What you have to do:
Please begin at the row that contains "The height and width of the screenshot is (882, 1372)." and continue through the last row, rewriting those rows with "cog icon" substituted for "gear icon" and nothing else altered.

(Items listed in a dataset)
»»

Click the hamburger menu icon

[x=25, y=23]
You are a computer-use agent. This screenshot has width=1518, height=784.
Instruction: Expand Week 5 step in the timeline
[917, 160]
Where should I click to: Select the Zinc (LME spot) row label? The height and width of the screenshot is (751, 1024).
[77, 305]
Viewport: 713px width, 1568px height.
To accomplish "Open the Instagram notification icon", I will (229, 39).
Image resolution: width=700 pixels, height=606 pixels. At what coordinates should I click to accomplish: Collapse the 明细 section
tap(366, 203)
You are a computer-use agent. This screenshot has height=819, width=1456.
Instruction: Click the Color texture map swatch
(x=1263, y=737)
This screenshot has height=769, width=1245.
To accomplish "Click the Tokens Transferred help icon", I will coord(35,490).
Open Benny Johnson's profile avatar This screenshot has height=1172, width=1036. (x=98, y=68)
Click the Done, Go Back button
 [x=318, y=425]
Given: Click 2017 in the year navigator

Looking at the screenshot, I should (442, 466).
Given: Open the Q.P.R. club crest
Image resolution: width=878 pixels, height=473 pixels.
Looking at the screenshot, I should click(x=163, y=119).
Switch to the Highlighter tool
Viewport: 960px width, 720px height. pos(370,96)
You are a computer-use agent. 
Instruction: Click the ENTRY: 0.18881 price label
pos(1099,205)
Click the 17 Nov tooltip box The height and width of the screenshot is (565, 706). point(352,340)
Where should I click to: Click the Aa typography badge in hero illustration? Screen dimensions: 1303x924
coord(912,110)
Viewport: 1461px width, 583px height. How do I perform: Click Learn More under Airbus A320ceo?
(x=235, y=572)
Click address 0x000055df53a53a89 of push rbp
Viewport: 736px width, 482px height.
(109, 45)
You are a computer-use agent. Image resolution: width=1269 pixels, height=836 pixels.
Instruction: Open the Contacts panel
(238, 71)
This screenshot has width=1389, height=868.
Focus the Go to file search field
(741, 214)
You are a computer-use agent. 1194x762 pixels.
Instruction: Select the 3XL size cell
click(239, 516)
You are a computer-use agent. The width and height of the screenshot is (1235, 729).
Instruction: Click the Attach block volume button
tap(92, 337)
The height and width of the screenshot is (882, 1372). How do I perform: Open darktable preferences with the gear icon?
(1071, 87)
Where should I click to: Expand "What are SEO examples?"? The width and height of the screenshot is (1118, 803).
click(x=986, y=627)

««

Answer to the task:
The height and width of the screenshot is (882, 1372). How do I perform: Open darktable preferences with the cog icon?
(1071, 87)
Where should I click to: Expand "What are SEO examples?"? The width and height of the screenshot is (1118, 803).
click(x=986, y=627)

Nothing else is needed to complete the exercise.